Os olhos não se cansam de ver esses burgos celestes, essas flores de fadas, essas ilhas
em fuga, habitadas certamente pela felicidade. Diante de nós, vemos o vale. Nos seus
prados verdes, pompeiam milhares de flores coloridas, cada qual uma estrela, belas
como as estrelas do céu. As abelhas zumbem metendo suas cabecinhas nas corolas e as
borboletas esvoaçam ligeiras como sonhos de luz. A mão não ousa tocá-las, pois é a
beleza sagrada da vida que esvoaça perto de nós. Mais além, na orla escura da floresta,
surge o veado por entre os troncos e se detém um instante com seu porte majestoso,
concede um olhar ao mundo e mergulha no escuro. No fundo está o pântano, que
regurgita de vida. Podemos retirar dele milhões de gotas, e em cada uma encontramos,
como sóis nas chapas fotográficas, milhares de pontos – e cada um desses pontos vive,
completo em si mesmo, vivendo o mundo como nós e sentindo-se o centro do universo.
Que lhe importam as Vias-Lácteas? Ele é ele.
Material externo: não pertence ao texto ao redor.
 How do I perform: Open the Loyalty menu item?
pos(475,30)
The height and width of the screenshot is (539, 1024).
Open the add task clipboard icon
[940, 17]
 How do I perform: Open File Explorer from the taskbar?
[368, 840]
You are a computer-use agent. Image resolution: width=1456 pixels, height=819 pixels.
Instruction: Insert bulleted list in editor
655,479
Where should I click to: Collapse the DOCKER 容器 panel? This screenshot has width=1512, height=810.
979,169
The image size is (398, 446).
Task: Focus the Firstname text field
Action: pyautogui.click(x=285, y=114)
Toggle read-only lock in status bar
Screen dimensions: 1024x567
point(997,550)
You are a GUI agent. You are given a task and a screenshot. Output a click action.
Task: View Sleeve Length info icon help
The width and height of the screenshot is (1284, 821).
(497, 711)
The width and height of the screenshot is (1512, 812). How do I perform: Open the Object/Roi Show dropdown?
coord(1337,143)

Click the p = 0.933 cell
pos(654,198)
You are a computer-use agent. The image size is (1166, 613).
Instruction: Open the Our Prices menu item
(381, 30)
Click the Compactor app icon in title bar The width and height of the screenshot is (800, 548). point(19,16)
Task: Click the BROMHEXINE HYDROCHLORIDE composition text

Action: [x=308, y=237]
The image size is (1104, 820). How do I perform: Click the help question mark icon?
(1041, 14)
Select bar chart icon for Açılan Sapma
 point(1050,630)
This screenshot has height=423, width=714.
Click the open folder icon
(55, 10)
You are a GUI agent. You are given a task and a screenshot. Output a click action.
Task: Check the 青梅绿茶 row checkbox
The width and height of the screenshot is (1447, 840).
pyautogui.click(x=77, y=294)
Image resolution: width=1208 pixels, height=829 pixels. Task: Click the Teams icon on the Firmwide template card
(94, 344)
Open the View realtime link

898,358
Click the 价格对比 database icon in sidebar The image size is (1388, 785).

O universo é amplo, talvez infinito. Mas em toda parte ele é a mesma coisa. Pode-se
viajar através das Vias-Lácteas, que as suas leis não são diferentes daquelas que regem
nosso mundo terrestre. Não se desembarcará em nenhum planeta onde se encontrem
pedras mais lindas do que a malacacheta e a ágata, ou onde a água seja mais finamente
cristalizada do que nos diamantes das nossas neves invernais. Não haverá Sol que nos
aqueça mais “maternalmente” do que aquele que brilha sobre o nosso planeta. Será a
nossa Terra um “nada”? Nas profundezas de seus mares ondeiam as medusas invisíveis,
cobertas de roupagens festivas como princesas convidadas para alguma festa. Peixes
com escamas e barbatanas de todas as cores lutam como cavaleiros nos torneios e do
esconderijo espreita o caranguejo em sua armadura como um salteador.
Árvores de corais, semeadas de estrelas-do-mar, erguem-se das profundidades
espectrais. Nossa Terra não é um “nada”! A beleza do universo, a vida de tudo o que é
animado, a alma de todas as coisas, acham-se concretizadas nela
Ao concluir, meu olhar vai um pouco além desta folha de papel. Ali está uma rosa em
seu cálice. O movimento de suas pétalas é o torvelinho de todas as espirais do universo.
A sua beleza pura exprime toda a beleza do cosmos. E diante de mim, na cadeira, está o
meu cão que me olha, esperando que eu deixe a pena para ir passear com ele. Na
profundidade de seus olhos, que eu não canso de contemplar e cujo mistério o homem
não consegue decifrar, está o segredo de todo o universo.
Olhe calmamente para a abóbada celeste nesta noite. Mire as estrelas, a Via-Láctea e
pense, sem se sentir diminuído, nos 1.000 milhões de vias-lácteas que se movimentam
em distâncias inatingíveis. A Terra que você habita pode ser um nada no universo.
Porém ela é também o universo no nada.